It’s Easy Being Green: Cleaner Concerts
It’s Easy Being Green: Cleaner Concerts
Musicians are pioneering new ways to keep their concerts environmentally friendly, and their fans are following suit.
Read more articles from the "It’s Easy Being Green" series
Summer is a great time to enjoy live music, and around this time of year droves of musicians hit the road to play shows for their fans far and wide. But the drastic environmental impact incurred by artists’ touring practices can easily go ignored, and concertgoers themselves often greatly contribute to live music’s carbon footprint. Thankfully, many bands and live music aficionados are acutely aware of their effect on the planet, and they’re incorporating alternative, sustainable options into shows.
Transporting musicians, instruments, and sound gear from show to show by car, bus, and plane requires huge amounts of fuel. But musicians such as alternative-country icon Willie Nelson and grunge band Pearl Jam run their tour buses with biodiesel fuel, which significantly cuts down on their carbon emissions.
Still, musicians are only half the equation when it comes to transportation. Getting hundreds, thousands, and sometimes even tens of thousands of music lovers from far-flung locales to the same venue can also spiral into an ecological nightmare. But fans are doing their part to cut down on transportation emissions by carpooling, taking public transportation, and biking to shows. They’re also attending shows at venues closer to home instead of traveling long distances to other cities to see a concert, which is a great way to both save money on gas and become more familiar with local music scenes.
Food is another area where musicians are taking steps to reduce their environmental impact. Bands need to eat when they’re on the road. But touring presents artists with few options for quality food, and most of the choices don’t do the planet much good. The usual touring standby, for example, is to pick up a burger at a fast food joint. A study by Stockholm University, however, shows that the greenhouse gases emitted annually in the U.S. production of cheeseburgers (a fast food staple) can be as high as the equivalent of putting 19.6 million SUVs on the road.
Fortunately, bands have found ways to bypass this wastefulness in a way beneficial to both the earth and their taste buds. Most cities have farmers markets, and artists have found that making pit stops at these gatherings is a great way to load up on tasty, locally sourced produce. Bands that buy food in bulk also cut down on the waste used in packaging.
Musicians also have to stay hydrated in addition to staving off hunger. But fans and band members commonly use disposable plastic water bottles at shows, which has an enormously negative impact on the environment. That’s why bands such as Radiohead only use reusable water containers, and even provide water flasks to other bands touring with them so they can do the same. And when bands and concertgoers alike thirst for something other than water—perhaps something from behind the venue’s bar—the green-savvy opt for on-tap beer that’s preferably locally brewed rather than the imported, bottled options that waste glass and transportation fuel.
Some decisions remain out of artists’ and fans’ control, such as how club owners choose to power their venue. To offset these activities bands such as Pearl Jam invest money in environmentally conscious programs such as Conservation International, an organization that works to preserve rainforest in Madagascar.

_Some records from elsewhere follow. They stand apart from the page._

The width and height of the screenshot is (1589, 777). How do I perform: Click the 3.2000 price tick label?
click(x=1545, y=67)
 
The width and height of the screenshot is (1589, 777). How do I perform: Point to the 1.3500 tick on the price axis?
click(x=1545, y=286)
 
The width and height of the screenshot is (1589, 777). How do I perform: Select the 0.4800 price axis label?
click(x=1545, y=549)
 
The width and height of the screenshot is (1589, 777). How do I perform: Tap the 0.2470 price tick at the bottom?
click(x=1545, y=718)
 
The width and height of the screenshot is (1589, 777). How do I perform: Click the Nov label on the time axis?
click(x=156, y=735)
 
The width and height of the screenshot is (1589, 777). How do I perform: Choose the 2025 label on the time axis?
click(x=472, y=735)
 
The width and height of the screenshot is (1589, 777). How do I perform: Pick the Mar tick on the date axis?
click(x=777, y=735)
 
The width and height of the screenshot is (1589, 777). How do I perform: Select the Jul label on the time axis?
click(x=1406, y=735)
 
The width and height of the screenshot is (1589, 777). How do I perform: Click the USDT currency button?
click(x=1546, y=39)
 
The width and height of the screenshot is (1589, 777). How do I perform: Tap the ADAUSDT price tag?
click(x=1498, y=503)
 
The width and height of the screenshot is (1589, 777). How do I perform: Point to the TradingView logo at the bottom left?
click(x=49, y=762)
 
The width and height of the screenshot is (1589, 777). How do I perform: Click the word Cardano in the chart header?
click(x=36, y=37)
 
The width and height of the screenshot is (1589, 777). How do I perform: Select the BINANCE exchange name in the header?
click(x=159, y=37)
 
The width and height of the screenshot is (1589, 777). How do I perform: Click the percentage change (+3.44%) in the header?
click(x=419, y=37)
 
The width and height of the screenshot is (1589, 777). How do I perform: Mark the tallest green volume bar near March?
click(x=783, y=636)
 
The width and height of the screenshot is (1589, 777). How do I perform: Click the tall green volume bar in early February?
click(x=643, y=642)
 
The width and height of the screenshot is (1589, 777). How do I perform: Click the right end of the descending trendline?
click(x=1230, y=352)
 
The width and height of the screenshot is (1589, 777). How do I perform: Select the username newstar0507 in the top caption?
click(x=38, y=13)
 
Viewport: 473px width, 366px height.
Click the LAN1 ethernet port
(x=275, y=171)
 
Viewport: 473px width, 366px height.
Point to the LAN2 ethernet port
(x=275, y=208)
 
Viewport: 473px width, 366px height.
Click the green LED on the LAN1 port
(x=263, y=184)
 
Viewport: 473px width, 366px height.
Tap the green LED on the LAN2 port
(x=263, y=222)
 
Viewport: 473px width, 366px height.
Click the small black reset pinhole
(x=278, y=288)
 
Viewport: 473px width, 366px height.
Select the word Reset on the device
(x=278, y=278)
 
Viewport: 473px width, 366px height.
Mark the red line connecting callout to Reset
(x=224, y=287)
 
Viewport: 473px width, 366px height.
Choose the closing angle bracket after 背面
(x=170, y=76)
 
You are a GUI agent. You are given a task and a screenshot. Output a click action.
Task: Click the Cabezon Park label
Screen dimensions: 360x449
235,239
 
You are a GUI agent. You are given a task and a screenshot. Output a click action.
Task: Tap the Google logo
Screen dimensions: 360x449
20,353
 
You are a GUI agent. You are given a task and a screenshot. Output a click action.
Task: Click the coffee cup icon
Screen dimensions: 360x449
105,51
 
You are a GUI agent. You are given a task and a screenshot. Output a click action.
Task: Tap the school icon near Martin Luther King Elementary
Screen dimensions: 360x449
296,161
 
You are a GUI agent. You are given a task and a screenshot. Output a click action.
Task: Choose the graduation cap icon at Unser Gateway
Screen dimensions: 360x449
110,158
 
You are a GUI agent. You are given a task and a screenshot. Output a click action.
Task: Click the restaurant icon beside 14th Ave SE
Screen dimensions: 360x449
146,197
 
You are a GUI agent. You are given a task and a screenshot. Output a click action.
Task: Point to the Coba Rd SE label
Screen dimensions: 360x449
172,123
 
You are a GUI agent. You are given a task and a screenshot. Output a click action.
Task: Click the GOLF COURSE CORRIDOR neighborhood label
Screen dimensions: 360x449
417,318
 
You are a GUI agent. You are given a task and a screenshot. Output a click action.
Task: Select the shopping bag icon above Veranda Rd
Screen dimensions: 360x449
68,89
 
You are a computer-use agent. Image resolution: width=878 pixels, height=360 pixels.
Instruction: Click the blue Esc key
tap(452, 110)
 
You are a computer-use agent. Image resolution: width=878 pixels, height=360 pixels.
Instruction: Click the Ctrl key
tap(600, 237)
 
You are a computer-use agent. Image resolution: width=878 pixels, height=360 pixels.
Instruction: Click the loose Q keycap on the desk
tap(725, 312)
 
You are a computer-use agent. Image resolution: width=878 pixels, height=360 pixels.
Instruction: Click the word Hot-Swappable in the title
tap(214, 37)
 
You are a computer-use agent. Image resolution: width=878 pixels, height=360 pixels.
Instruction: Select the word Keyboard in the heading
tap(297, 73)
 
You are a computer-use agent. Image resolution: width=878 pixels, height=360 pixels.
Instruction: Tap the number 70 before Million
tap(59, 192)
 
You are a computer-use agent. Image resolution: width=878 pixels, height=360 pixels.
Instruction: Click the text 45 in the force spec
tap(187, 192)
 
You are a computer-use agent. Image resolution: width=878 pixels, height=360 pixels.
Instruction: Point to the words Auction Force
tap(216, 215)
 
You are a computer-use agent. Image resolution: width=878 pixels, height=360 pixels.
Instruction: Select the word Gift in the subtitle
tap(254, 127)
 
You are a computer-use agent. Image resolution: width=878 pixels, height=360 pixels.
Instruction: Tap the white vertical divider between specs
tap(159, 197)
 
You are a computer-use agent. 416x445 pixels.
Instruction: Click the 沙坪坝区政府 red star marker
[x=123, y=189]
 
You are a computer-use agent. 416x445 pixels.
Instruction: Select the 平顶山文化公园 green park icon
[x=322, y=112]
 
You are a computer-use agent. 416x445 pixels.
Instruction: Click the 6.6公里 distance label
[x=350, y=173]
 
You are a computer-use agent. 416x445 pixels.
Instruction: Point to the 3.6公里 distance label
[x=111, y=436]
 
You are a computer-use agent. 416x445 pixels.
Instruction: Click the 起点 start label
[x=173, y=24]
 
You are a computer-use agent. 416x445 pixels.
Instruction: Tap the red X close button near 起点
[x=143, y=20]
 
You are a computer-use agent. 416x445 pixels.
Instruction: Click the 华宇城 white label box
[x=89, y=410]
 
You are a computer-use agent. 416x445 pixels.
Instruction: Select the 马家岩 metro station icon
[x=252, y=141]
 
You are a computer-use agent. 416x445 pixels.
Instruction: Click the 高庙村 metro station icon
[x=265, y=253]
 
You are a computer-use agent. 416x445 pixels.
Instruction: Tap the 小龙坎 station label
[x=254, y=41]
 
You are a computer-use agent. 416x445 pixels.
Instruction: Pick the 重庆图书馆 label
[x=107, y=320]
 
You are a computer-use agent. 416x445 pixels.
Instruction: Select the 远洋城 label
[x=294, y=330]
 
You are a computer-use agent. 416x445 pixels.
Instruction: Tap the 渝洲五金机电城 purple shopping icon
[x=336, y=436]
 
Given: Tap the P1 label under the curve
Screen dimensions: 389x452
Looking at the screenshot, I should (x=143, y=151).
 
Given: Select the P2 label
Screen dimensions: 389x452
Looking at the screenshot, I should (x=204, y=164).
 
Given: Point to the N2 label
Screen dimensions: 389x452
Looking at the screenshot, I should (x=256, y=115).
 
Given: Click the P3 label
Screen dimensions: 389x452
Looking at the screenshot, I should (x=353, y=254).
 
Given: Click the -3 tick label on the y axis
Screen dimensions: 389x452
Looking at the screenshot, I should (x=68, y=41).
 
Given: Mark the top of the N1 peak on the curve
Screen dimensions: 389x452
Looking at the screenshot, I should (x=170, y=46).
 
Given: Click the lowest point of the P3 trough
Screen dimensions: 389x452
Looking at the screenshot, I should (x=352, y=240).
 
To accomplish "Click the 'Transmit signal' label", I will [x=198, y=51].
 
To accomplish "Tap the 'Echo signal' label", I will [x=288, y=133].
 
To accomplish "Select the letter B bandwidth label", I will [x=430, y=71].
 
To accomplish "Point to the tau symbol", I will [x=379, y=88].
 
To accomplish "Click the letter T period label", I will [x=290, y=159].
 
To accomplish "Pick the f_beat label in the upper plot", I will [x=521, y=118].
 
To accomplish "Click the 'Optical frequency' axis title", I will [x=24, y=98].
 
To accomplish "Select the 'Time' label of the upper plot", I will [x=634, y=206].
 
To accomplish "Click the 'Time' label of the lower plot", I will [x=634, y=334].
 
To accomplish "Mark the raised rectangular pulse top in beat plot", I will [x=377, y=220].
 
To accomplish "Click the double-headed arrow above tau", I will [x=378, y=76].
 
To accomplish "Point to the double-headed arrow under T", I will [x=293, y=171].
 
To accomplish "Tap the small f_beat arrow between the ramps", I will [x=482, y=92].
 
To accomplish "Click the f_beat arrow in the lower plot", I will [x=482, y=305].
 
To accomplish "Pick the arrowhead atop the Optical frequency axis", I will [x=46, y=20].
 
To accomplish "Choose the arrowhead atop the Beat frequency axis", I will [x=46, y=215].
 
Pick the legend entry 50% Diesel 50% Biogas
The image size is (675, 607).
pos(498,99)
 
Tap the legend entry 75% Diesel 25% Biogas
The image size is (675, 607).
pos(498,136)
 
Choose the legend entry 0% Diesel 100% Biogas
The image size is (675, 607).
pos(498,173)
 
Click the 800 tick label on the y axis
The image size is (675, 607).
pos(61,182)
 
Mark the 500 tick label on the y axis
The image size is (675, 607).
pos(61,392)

Others employ novel ideas such as making their concerts ticketless events in which attendees pay for tickets online and simply show a credit card and ID for entrance, which prevents huge amounts of paper waste.
Being environmentally friendly and having a great time seeing live music are by no means incompatible goals. When artists and fans work together to create a greener concert-going experience everyone wins, including the earth.